Type 2 diabetes begins with insulin resistance, a condition in which cells fail to respond to insulin properly. As the disease progresses, a lack of insulin may also develop. This form was previously referred to as “noninsulin-dependent diabetes- Mellitus” (NIDDM) or “adult-onset diabetes”.
What is the difference between Type 1 diabetes and Type 2?
People with type 1 diabetes don’t produce insulin. People with type 2 diabetes don’t respond to insulin as well as they should and later in the disease often don’t make enough insulin. You can think of this as having a broken key. Both types of diabetes can lead to chronically high blood sugar levels.
Differences between type 1 and type 2 diabetes
|Type 1 diabetes||Type 2 diabetes|
|Symptoms usually start in childhood or young adulthood. People often seek medical help, because they are seriously ill from sudden symptoms of high blood sugar.||The person may not have symptoms before diagnosis. Usually the disease is discovered in adulthood, but an increasing number of children are being diagnosed with the disease.|
|Episodes of low blood sugar level (hypoglycemia) are common.||There are no episodes of low blood sugar level, unless the person is taking insulin or certain diabetes medicines.|
|It cannot be prevented.||It can be prevented or delayed with a healthy lifestyle, including maintaining a healthy weight, eating sensibly, and exercising regularly.|
What does diabetes type 2 mean?
Maybe you’ve just been diagnosed with Type 2 Diabetes. It’s the most common form of diabetes. Type 2 means that your body doesn’t use insulin properly. And while some people can control their blood sugar levels with healthy eating and exercise, others may need medication or insulin to manage it.
Does Type 3 diabetes exist?
But they’re now beginning to talk about another form of diabetes: Type 3 diabetes.
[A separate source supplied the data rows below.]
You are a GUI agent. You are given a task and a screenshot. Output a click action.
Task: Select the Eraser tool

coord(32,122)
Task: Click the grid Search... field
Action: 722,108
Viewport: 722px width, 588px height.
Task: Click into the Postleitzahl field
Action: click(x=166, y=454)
This form of diabetes is associated with Alzheimer’s disease. Type 3 diabetes occurs when neurons in the brain become unable to respond to insulin, which is essential for basic tasks, including memory and learning.
What is Type 4 diabetes?
It is associated with older age, rather than weight gain.
What is the most serious type of diabetes?
All patients with type 1 diabetes can also develop a serious metabolic disorder called ketoacidosis when their blood sugars are high and there is not enough insulin in their body. Ketoacidosis can be fatal unless treated as an emergency with hydration and insulin.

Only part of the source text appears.